Star Trek: Lower Decks showrunner Mike McMahan recently explained why the show, which debuted last week, does not have a distributor lined up for international audiences.
On August 4th, during a guest appearance on the podcast How To Kill An Hour, McMahan explained that Star Trek: Lower Deck’s production, and subsequent partnering with an international distributor, had been effected by the COVID-19 Coronavirus pandemic.
Without a distributor, Star Trek: Lower Decks is exclusively available to Americans on CBS All Access and Canadians through CTV’s Sci Channel.
McMahan made it very clear that he and the team are working on it, saying, “I want everyone in the world to be able to see this show. And I think that, something the internet doesn’t quite calculate into, you know, it’s always a mystery, you’re always seeing like, ‘Oh what is CBS up to?'”
He continued by noting his aversion to saying too much publicly, stating “CBS wants all you guys to see it too. I want to be careful here, because I normally just go radio silent because I don’t want to speak out of turn because this business stuff, the deal-making, is not something I’m involved in. I’m involved in making sure a Trill symbiont is called a symbiont and not a symbiote.”
The showrunner would then proceed to drop the bomb that the global outbreak of COVID-19 disrupted their original timeline for release, revealing that “there are, in the works, a way for you guys to watch it. I don’t know the timeline, but the reason you guys don’t know yet is squarely because of COVID… because the timelines for everything we’ve been doing for production have been completely thrown out.”
McMahan admits that the show came out much sooner than expected for the crew, as “A lot of what we’re doing [for ‘Lower Decks’] unexpectedly got shifted two months earlier, because they were juggling around schedules and stuff. A lot of the different groups in entertainment — when you shuffle that stuff around, they can’t move as fast as [we in production can]. ”

[DATA EXTRACTS]
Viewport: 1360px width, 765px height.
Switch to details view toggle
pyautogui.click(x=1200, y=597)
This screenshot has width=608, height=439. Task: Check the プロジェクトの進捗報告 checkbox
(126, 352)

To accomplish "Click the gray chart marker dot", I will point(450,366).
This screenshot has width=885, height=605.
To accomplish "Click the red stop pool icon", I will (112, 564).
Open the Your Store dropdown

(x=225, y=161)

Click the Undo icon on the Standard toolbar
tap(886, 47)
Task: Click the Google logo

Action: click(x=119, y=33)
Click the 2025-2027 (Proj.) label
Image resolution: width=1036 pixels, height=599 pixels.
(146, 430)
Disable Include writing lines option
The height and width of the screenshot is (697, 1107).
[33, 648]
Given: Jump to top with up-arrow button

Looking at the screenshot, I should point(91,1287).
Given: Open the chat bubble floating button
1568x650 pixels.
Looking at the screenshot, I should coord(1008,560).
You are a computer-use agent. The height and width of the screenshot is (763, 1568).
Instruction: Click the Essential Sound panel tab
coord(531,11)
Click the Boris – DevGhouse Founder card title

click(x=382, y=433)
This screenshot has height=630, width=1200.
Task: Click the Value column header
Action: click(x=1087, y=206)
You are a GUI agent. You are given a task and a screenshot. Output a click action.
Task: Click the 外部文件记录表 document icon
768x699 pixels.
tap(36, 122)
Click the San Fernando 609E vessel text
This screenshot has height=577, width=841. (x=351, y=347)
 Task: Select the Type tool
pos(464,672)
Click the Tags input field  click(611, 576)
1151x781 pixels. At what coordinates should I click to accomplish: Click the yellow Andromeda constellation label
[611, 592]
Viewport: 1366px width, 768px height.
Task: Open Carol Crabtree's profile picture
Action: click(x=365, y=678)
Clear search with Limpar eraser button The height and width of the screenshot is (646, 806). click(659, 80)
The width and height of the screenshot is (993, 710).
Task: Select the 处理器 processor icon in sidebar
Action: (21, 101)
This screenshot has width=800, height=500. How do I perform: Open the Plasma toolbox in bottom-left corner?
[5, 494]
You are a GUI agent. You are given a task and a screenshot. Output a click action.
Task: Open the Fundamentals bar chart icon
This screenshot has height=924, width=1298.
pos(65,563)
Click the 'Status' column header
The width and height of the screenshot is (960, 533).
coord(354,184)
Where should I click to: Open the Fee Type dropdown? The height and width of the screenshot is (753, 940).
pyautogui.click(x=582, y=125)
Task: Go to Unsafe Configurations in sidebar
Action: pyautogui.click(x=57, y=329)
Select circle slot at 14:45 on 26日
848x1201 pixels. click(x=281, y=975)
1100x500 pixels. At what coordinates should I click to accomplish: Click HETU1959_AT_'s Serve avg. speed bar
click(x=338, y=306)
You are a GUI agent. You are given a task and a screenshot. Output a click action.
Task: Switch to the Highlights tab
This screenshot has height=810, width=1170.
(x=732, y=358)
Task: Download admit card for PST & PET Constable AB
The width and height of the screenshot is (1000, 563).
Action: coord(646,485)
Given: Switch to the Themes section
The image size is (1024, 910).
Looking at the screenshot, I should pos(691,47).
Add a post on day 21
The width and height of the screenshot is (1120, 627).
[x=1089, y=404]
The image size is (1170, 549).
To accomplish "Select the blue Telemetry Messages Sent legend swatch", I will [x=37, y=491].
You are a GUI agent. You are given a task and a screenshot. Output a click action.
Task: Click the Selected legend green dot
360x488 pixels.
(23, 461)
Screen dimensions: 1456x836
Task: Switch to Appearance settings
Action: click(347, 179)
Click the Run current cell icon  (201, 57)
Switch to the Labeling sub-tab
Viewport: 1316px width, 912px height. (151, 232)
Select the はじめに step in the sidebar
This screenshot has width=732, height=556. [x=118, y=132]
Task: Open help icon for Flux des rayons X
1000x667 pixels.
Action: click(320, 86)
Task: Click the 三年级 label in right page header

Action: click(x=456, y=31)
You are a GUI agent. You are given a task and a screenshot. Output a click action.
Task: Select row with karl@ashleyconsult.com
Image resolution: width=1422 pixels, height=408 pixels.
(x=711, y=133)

[TRY IT] Edit the passage about Star Trek: Lower Decks, starting with "Star Trek: Lower Decks showrunner" and going on through "CTV’s Sci Channel.", and change every "distributor" to "distribution partner".

[TASK OUTPUT]
Star Trek: Lower Decks showrunner Mike McMahan recently explained why the show, which debuted last week, does not have a distribution partner lined up for international audiences.
On August 4th, during a guest appearance on the podcast How To Kill An Hour, McMahan explained that Star Trek: Lower Deck’s production, and subsequent partnering with an international distribution partner, had been effected by the COVID-19 Coronavirus pandemic.
Without a distribution partner, Star Trek: Lower Decks is exclusively available to Americans on CBS All Access and Canadians through CTV’s Sci Channel.